*WHAT TO DO*
Display every line in the entries below that contains the word "Click".

## start

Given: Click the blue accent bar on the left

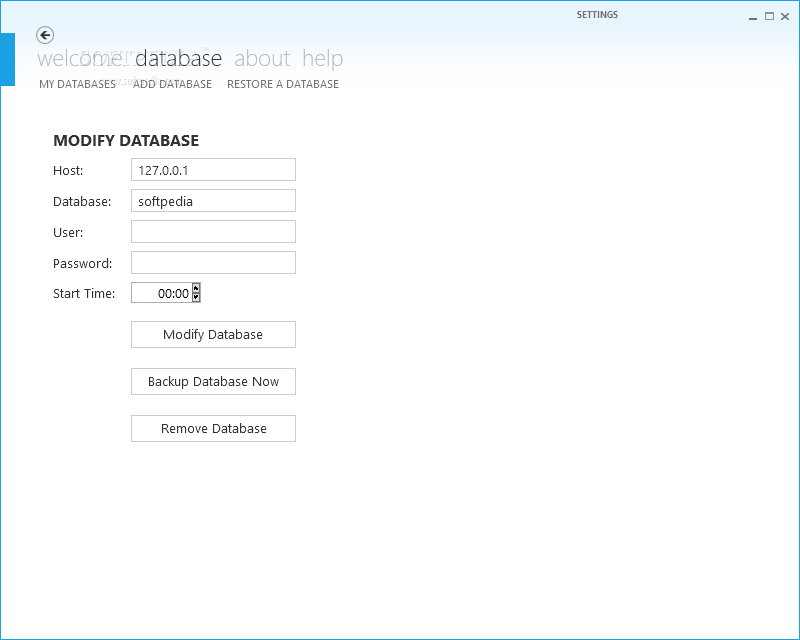Looking at the screenshot, I should pos(8,58).
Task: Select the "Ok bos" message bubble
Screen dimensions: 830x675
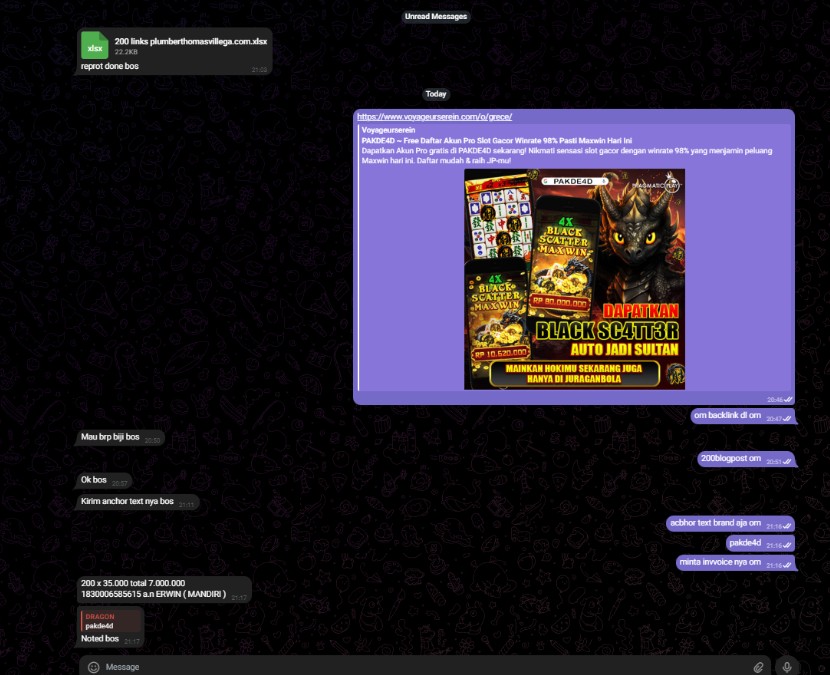Action: tap(95, 480)
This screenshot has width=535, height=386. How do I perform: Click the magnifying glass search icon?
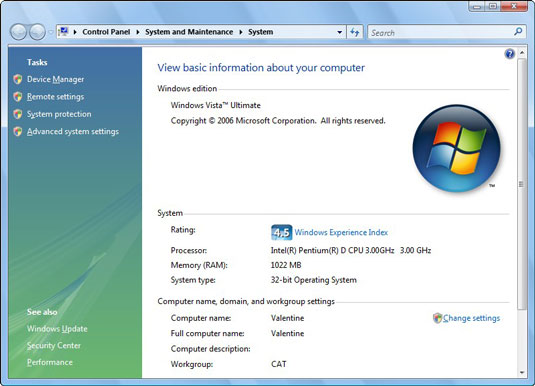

## end

*THE ANSWER*
Given: Click the blue accent bar on the left
This screenshot has width=535, height=386. How do I perform: Click the magnifying glass search icon?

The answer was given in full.